Con Pablo Schiaffino de la Universidad Di Tella, quisimos chequear la hipótesis Mujica, metiendo preguntas sobre el uso del tiempo en un cuestionario de Gallup Argentina. Cuando cruzamos las respuestas de esas preguntas con las variables socioeconómicas y las declaraciones subjetivas de bienestar, descubrimos que lo más importante no era el ingreso, ni los hijos, ni el estado civil, ni el género, sino que la clave era justamente el tiempo. Más aún; tampoco importaba la cantidad de horas dedicadas al trabajo, ni movían la aguja de la felicidad el tener una vida laboral muy intensa o una dedicación grande a las actividades físicas. El determinante fundamental de satisfacción subjetiva era el tiempo que la gente pasaba con su familia, con sus amigos y en actividades sociales.

 

¿Qué pueden hacer los gobiernos?

Lo que muestran todas las investigaciones internacionales y confirman nuestros propios estudios con datos de Argentina, es que, si bien los ingresos importan en el tramo bajo de la distribución, pasado un nivel de clase media de poco sirve obsesionarse con que sigan creciendo.

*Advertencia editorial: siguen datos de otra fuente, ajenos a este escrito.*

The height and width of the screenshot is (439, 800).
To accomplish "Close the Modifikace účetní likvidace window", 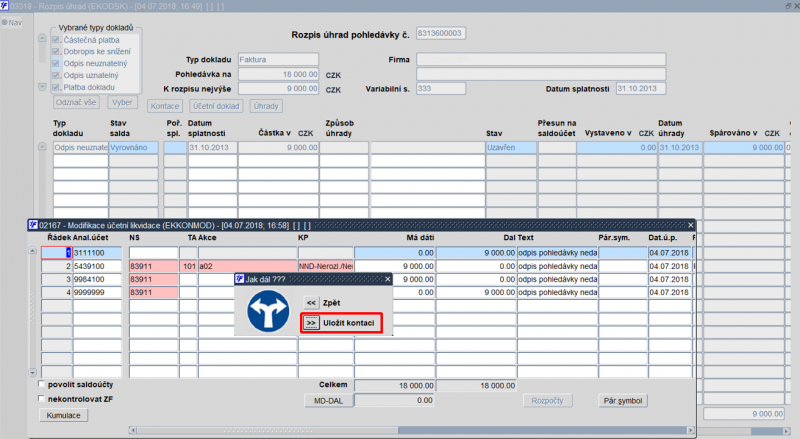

Eso quiere decir que el foco de las políticas públicas tiene que estar primero en pasar del eslogan, a la realidad de una apuesta concreta y contundente por la baja de la pobreza. Luego si la clave de la felicidad es recuperar tiempo para dedicarlo a la familia, los amigos y las actividades sociales, quizás haya llegado la hora de copiar el modelo francés de reducción de jornada laboral, buscando converger a semanas de 35 horas de trabajo primero y 30 horas más adelante. Alternativamente podemos estudiar un modelo como el sugerido por el empresario Carlos Slim que planteaba una semana de tres días de esfuerzo y cuatro de descanso.

Tampoco necesitamos que este cambio sea instantáneo. Se trata más bien de elegir que en lo sucesivo y pasado un nivel de ingresos mínimo, las mejoras de productividad que se logren en la economía se traduzcan en menos cantidad de horas trabajadas, en vez de reflejarse en mayores salarios.

La propuesta puede parecer a primera vista demagógica o impracticable, pero si las estimaciones de los tecnólogos laborales son correctas y estamos yendo de manera acelerada a un mundo donde no será necesario trabajar porque la mayoría de las tareas podrán ser automatizadas y llevadas adelante por un robot, pues lo que estoy planteando ocurrirá de todos modos y el debate es en todo caso si el Estado regula y administra esa transición o se da de bruces contra una realidad de alto desempleo estructural que no puede evitar.